In 1971, the Supreme Court legalized busing as a means to desegregate public schools in the landmark case, Swann v. Charlotte-Mecklenburg Board of Education. I covered this metropolitan school district grappling with school segregation 45 years later.

2. Under Armour’s Slam-Dunk Deal
I reported on a massive and controversial development project that Under Armour CEO Kevin Plank has been pushing for in Baltimore.

3. Rethinking School Discipline
I published a feature on racial disparities in school discipline, and the growing political pressures to address them in the age of Black Lives Matter.

4. School Desegregation Lawsuit Threatens Charters
I explored a new school desegregation lawsuit in Minnesota that involves charter schools and could impact education nationally.

5. United Workers Organize For Fair Development
For Baltimore City Paper I profiled an awesome organization that’s doing some of the most important social justice work across the city.

6. School Closures: A Blunt Instrument
In The American Prospect‘s spring 2016 issue I wrote about low-income communities fighting to save their schools from closure.

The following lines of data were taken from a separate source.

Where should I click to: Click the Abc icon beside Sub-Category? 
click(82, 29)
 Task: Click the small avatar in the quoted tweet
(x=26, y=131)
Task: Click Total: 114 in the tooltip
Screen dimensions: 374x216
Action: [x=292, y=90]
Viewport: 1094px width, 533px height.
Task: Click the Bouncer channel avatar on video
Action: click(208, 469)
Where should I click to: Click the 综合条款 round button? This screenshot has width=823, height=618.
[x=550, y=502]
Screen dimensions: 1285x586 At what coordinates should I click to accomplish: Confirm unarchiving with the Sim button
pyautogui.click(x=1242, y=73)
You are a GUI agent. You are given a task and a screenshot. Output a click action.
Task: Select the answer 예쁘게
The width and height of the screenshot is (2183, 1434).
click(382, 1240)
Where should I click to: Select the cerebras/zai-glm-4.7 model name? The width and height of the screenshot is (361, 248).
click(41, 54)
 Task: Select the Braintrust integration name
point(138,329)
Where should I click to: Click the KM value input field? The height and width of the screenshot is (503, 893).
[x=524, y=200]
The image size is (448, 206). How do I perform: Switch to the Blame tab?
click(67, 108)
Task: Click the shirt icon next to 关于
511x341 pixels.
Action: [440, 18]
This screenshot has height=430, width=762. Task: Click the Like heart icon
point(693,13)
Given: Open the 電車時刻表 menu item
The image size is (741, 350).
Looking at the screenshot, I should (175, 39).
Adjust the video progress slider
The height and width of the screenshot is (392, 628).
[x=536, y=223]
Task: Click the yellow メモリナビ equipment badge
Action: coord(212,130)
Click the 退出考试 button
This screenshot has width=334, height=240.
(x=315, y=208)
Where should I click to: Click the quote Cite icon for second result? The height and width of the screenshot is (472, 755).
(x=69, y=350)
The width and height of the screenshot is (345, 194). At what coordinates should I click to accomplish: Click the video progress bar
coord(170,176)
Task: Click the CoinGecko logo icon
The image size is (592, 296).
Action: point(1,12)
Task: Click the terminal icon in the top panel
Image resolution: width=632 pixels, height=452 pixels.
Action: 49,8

I was lucky to travel to Newark and Chicago while reporting this story to meet with parents and activists.

7. The Complicated History of America’s First ‘Union-Backed’ Charter School Authorizer
I investigated the nation’s only “union-backed” charter school authorizer, and how it became such a bizarre scandal.

8. Can Baltimore Recover from Its 2015 Murder Wave?
I wrote this VICE piece in January, following a year where Baltimore saw a shocking 344 homicides in 2015. As of this writing, 316 individuals were murdered in Baltimore in 2016.

9. North Carolina Educators Fight Deportations of Central American Students
This story looked at how North Carolina teachers organized to protect their undocumented students from Obama’s deportation raids. Officials at the Department of Education actually invited one of the teachers I interviewed to D.C. following the article’s publication.

10. California’s Ed Reform Wars
This feature looked at the heated legislative fights in California over changes to their teacher tenure laws following the high-profile Vergara litigation.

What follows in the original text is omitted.